Summer is almost upon us and many of my students -- particularly my Junior students -- are already stressing about how they should spend their summer. On one hand, they want to relax with their friends, go to the beach, catch up on the latest Netflix series. On the other, they want to make sure they do everything they can to boost their resume before applying to colleges. And, oh yeah, maybe they should get a jump on their college apps. Or prep for one last shot at the ACT.

Although there is no one-size-fits-all solution to how you should spend your Junior summer, here are a few suggestions that can be beneficial to almost any student.


  1. Make a plan of attack for college applications: Applying to college can seem overwhelming. But they it doesn’t need to be.

  2. In June, start by listing all the colleges you’re interested in. Then determine which ones are feasible to visit over the summer.
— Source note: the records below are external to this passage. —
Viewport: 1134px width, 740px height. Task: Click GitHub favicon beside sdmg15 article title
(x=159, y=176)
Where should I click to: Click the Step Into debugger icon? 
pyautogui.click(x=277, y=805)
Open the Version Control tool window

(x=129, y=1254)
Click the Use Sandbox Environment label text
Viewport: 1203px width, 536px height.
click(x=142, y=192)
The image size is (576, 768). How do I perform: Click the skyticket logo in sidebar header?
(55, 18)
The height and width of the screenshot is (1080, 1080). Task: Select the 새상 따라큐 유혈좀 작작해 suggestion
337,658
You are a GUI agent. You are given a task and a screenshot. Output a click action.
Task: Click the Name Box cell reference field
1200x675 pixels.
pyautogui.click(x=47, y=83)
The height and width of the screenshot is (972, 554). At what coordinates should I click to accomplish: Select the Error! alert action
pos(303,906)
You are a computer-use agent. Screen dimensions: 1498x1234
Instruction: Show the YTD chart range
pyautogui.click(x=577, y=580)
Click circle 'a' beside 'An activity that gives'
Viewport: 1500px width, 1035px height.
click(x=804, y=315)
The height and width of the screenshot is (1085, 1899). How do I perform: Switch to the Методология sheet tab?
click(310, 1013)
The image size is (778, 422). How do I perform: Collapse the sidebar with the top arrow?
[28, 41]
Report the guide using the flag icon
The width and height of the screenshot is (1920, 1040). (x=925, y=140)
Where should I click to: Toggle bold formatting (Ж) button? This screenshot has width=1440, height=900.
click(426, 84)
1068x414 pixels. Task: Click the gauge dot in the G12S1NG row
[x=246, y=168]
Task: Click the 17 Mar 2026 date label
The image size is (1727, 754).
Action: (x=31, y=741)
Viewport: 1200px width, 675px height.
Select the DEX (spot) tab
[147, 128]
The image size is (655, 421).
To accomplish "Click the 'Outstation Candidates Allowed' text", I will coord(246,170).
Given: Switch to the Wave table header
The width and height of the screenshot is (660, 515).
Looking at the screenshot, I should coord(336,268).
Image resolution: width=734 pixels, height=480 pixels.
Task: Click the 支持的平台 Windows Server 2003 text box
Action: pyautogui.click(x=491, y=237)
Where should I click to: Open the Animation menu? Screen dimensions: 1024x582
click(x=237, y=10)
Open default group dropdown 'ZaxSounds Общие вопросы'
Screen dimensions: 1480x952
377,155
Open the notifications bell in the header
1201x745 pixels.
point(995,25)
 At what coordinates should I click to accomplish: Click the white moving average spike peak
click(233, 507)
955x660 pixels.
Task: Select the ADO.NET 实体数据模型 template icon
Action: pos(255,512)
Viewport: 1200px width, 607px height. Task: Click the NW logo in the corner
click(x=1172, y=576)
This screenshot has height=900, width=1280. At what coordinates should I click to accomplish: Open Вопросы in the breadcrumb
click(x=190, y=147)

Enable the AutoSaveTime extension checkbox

Schedule a campus visit with those schools. Meanwhile, create a Common Application account and a Naviance account. For any schools they don’t use the Common App, make additional accounts (Grr, just use the common app already all colleges!). Finally, make a list of all the essays required for your list of colleges. Make sure to include the supplementary essays. Often these can be difficult to find and for some colleges they are more difficult than the main essay. Put all the essays in one Google Document file and start thinking about possible topics.

  3. In July, start working on your essays. Remember: College want to hear what you have to say. Not what your parents think you should say. Be yourself but make sure that you have plenty of people read your essays to provide advice and editing. Also: Avoid the cliche. No one needs to read another essay about how much you learned from the students you worked with on your volunteer trip. We get it. The trip was amazing. Now come up with a fresh topic to write about.

  4. In August, start finalizing your essays and fill in the “busy work” sections of the common and college-specific applications. Most of the application questions are standard. However, it is good to get help with the extracurricular section. Make sure you have someone read through the application for any mistakes. Hot tip: You can print the applications before submitting them. It’s always a good idea to print and then read through them. There’s no need to submit the applications this early unless you are applying Early Action or Early Decision. However, getting all your busy work done in August will make your senior fall much MUCH easier.

  5. One last dance with the ACT: If you aren’t satisfied with your ACT score, July is a great time to start prepping for the September exam. In particular, math and reading take a while to develop. Summer is a great time to boost these sections because you aren’t bogged down with school work. The biggest piece of advice is to read, read, and read.

  6. Have Fun: This is your last summer as a high school student. Make plans with friends. Go to the beach. Watch your favorite show. Read your favorite book. Ok, maybe that last one is just my idea of fun. Also, give your parents and siblings a break and spend a little time with them. Once you’re off to college in a few years, life will get busy and you’ll spend less time with family. I know how cringeworthy the ‘rents can be. But throw them a bone, and spend a little quality, cringeworthy time with them this summer.

  7. Do something with your summer: Get a job. Go on a trip. Volunteer. Work at a camp. Heck, go to camp. Go camping. Mow your neighbors yard. Finish the final last Harry Potter book. Have dance parties with your friends. Don’t waste your whole summer staring at your phone or watching Fortnite videos wishing you had something to do. Go do it instead.